Please note: the magnifier is not available on mobile devices.
Image: Example of the magnifier enhancing text
Image: Example of the magnifier enhancing images
Image: Text to Audio Screen Reader play, pause and stop controls
Text to Audio Screen Reader
The Text to Audio Screen Reader will read all the text on the page along with the image descriptions.
Please note this feature is currently most compatible with the latest version of Chrome.
Image: Example of the Text to Audio Screen Reader highlighting text
In order to use this feature:
Click on the Text to Audio Button in the tool bar on the right hand side. It will change to two different additional buttons - a Pause Button and a Stop Button.
The Text to Audio Screen Reader will read aloud any text that you highlight.
Click the Pause Button to pause the audio. Once the Pause Button is clicked, it will change to a Play Button.

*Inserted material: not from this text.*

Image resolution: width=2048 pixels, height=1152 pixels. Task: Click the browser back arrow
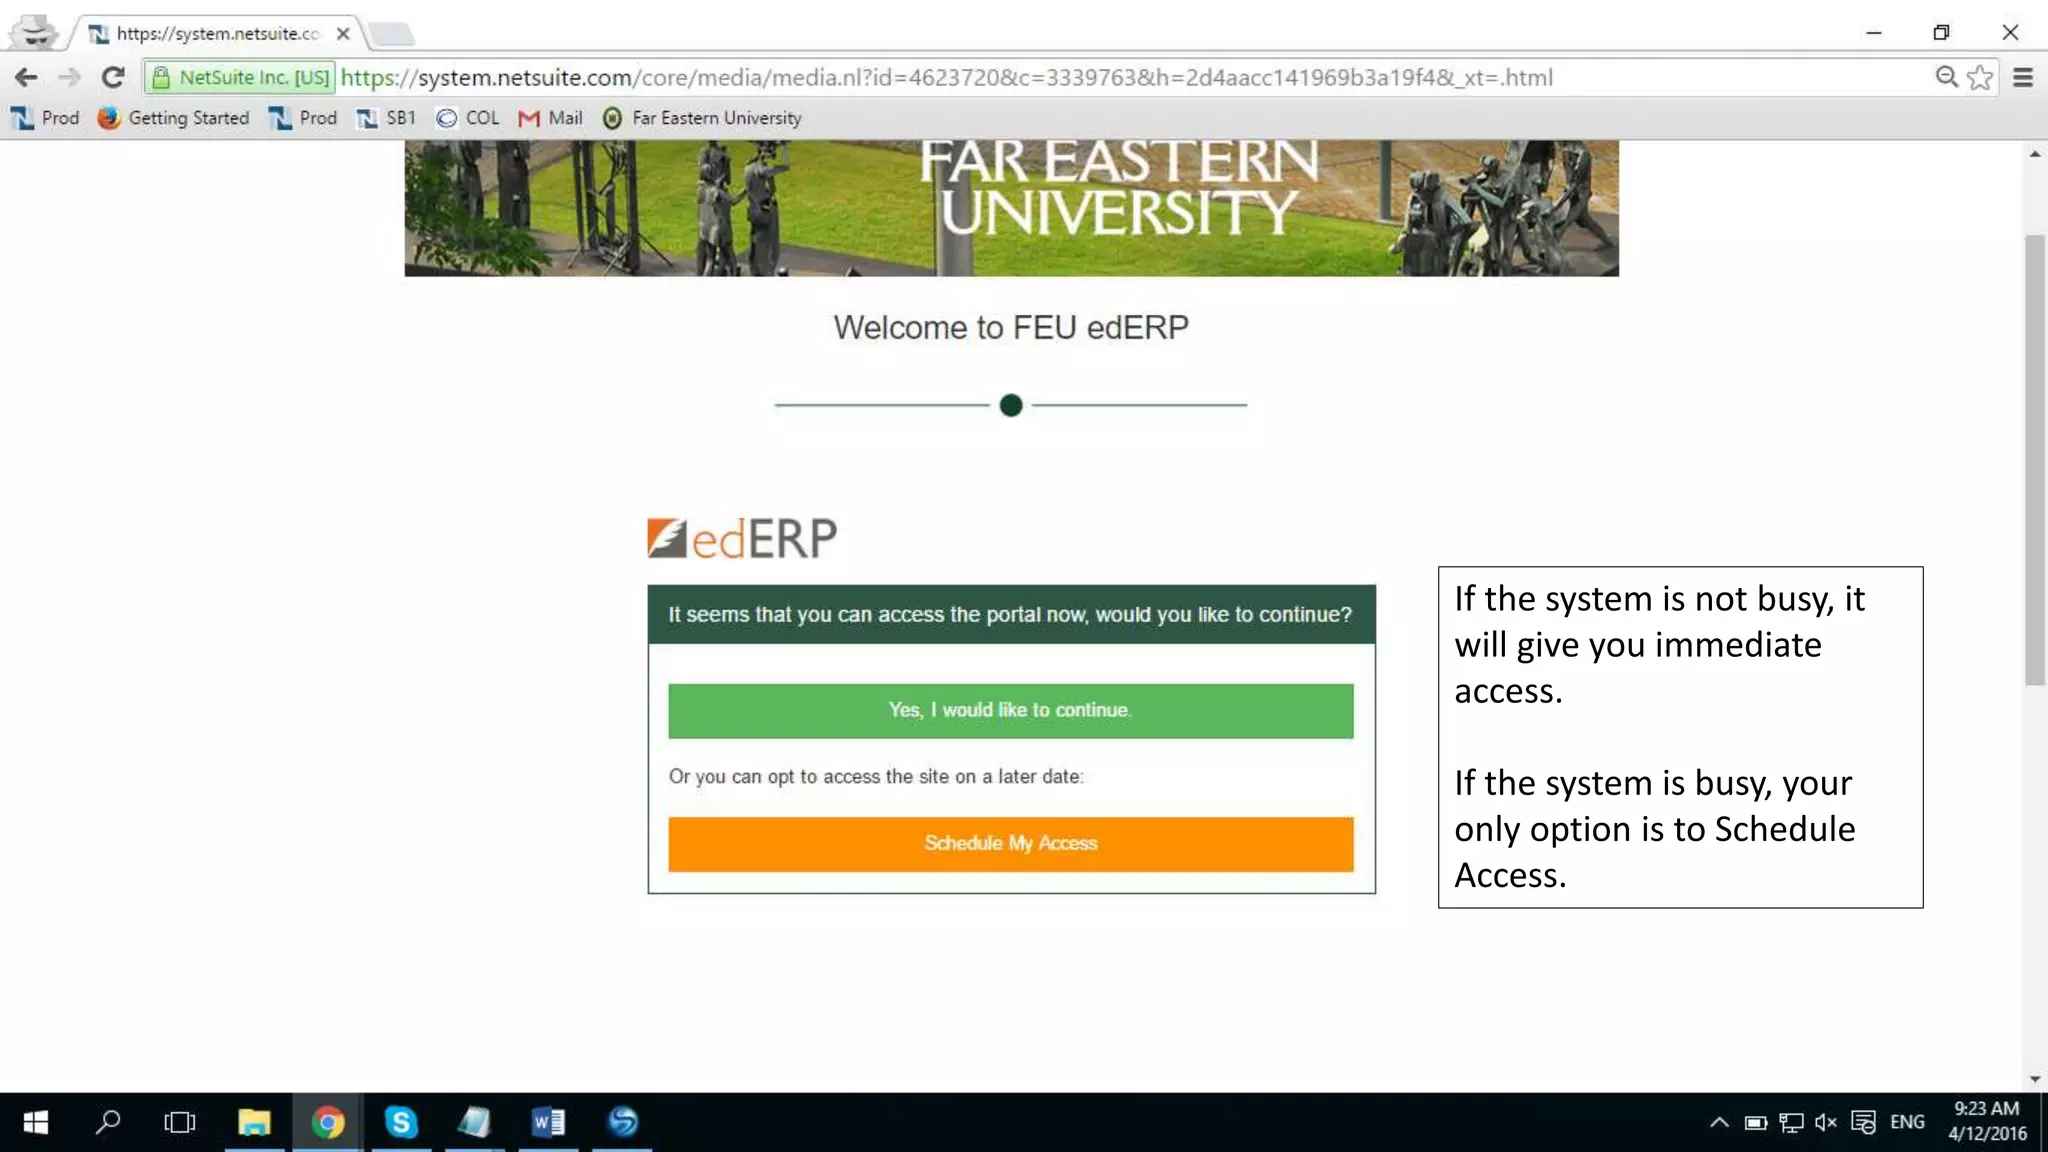[26, 77]
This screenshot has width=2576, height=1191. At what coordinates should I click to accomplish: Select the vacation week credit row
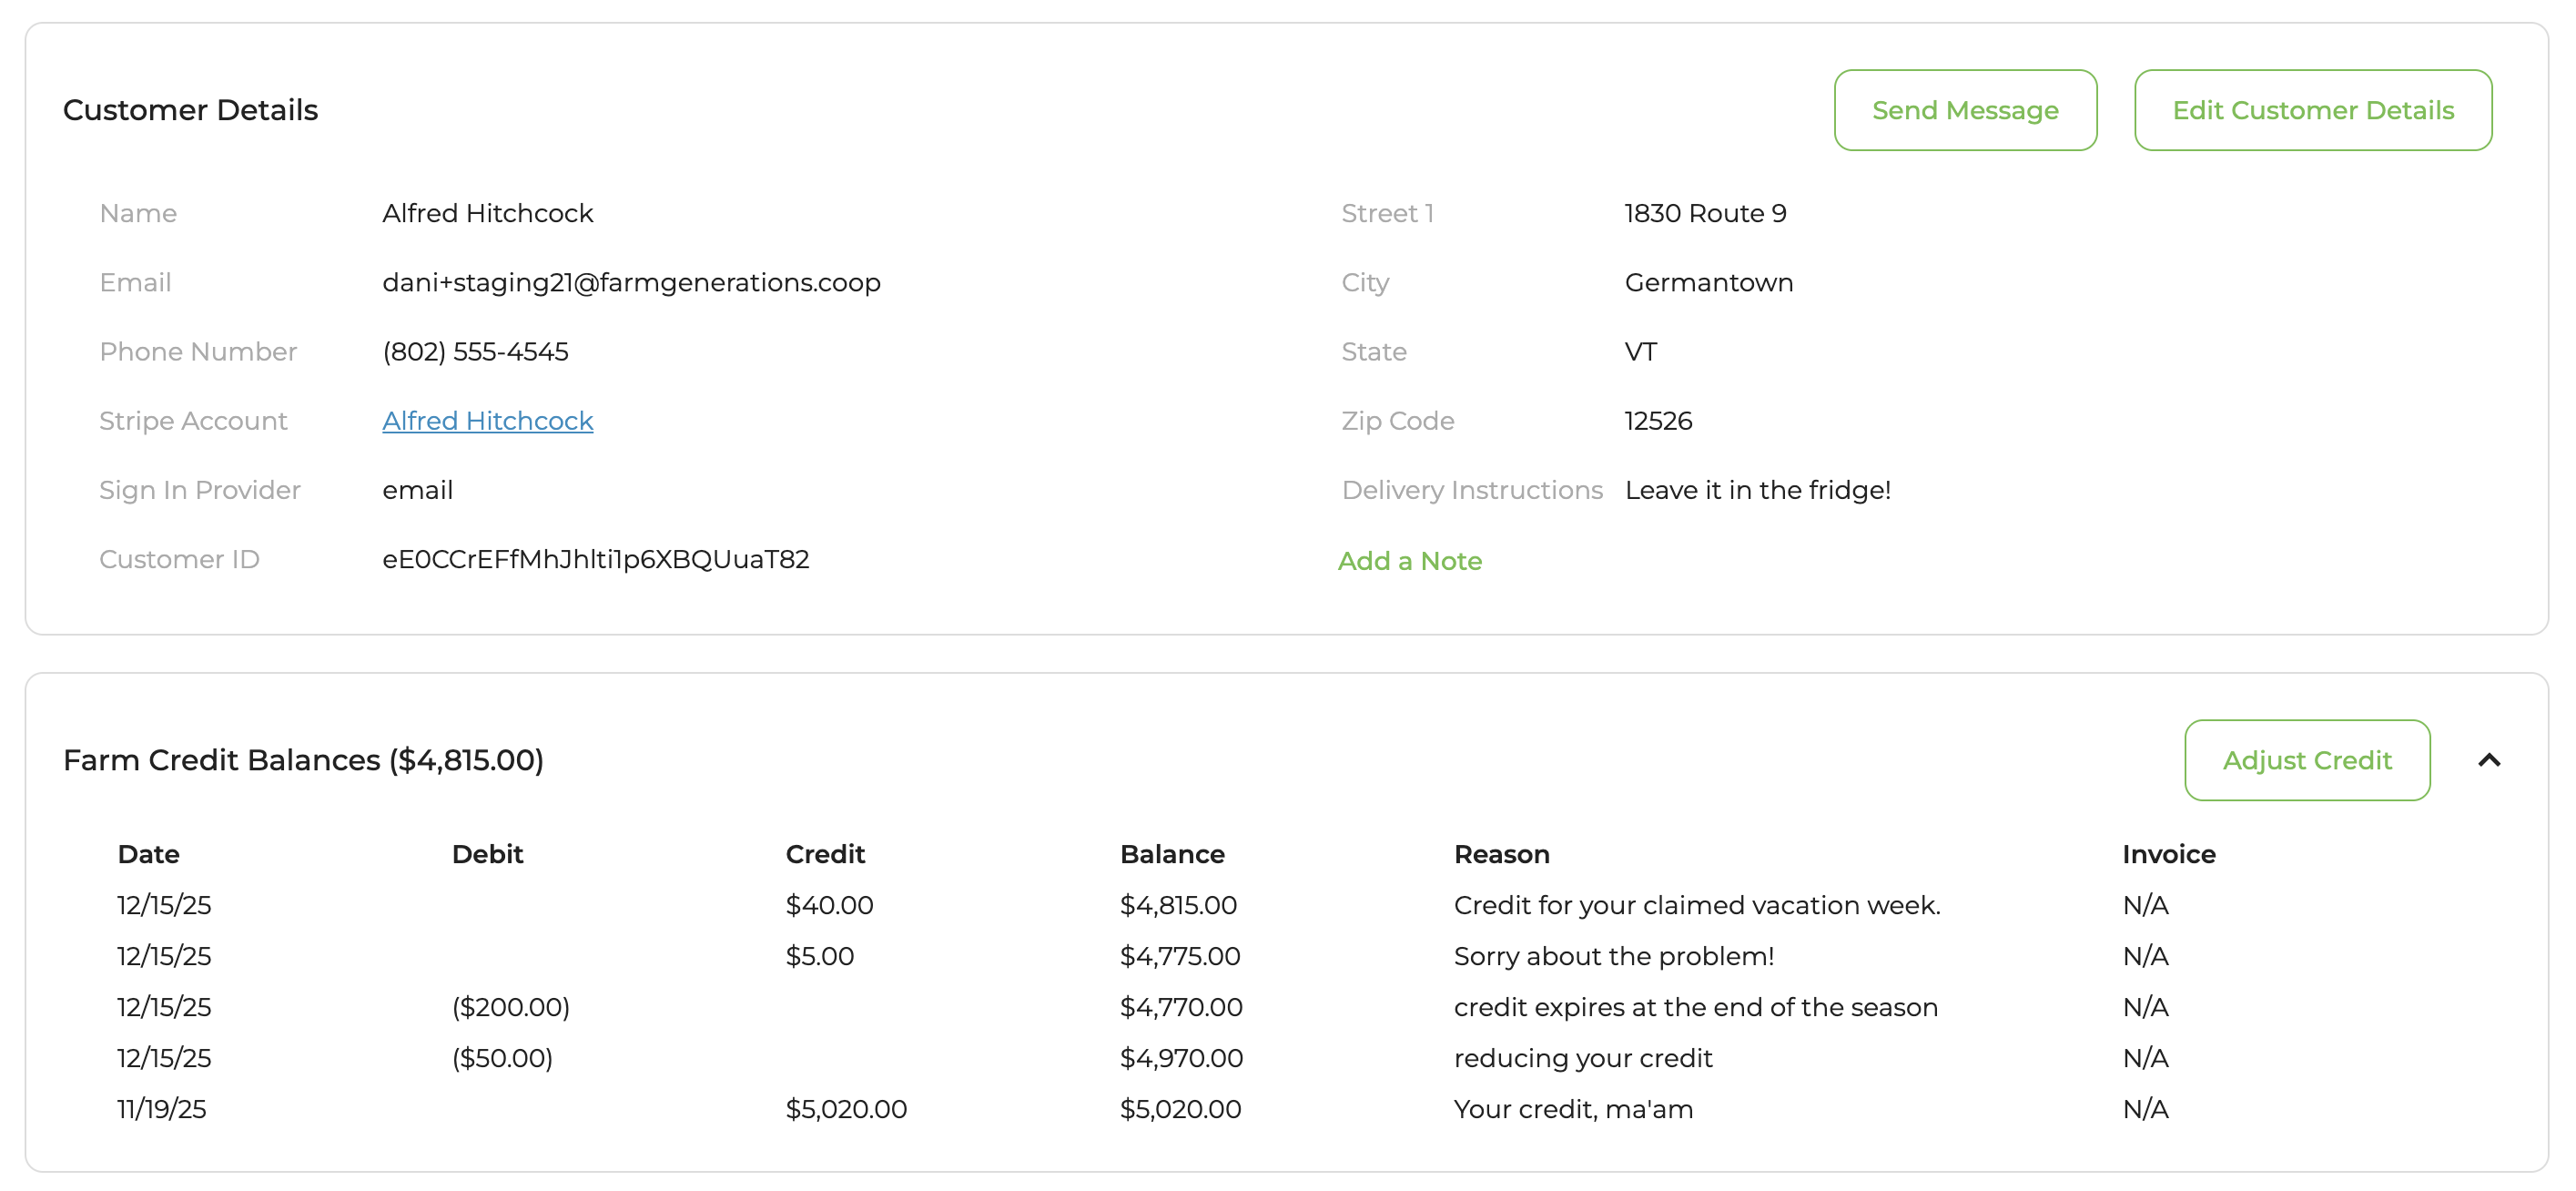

To resume the audio, click the Play Button. Click the Stop Button to disable the Text to Audio Screen Reader.
Use the down arrow key on your keyboard to skip ahead and the up arrow key to repeat.
Please Note: Make sure that only one webpage is open when using the Text to Audio Screen Reader. If you have more than one page open, it can confuse the reader. Also, please note that Text to Audio Screen Reader is not available on mobile devices.
Image: Print icons
The Print button allows the user to print the current page in the module. Click on the Printer button to print the current page.
Image: asl interpretation icon
For all the video content that we produced, we have included an ASL interpretation.
Image: task icon
We have created a variety of exercises to help test your knowledge. These exercises are all keyboard accessible. The multiple choice checkboxes have been designed so that the entire sentence is clickable, rather than the just the small box. We have also avoided the use of pop-up windows.
Image: Example of the task checkbox feature
Image: Example of the task error message feature
Image: Transcripts icon
Clicking the “transcript” button will open an accessible PDF in a new window that you can print or download.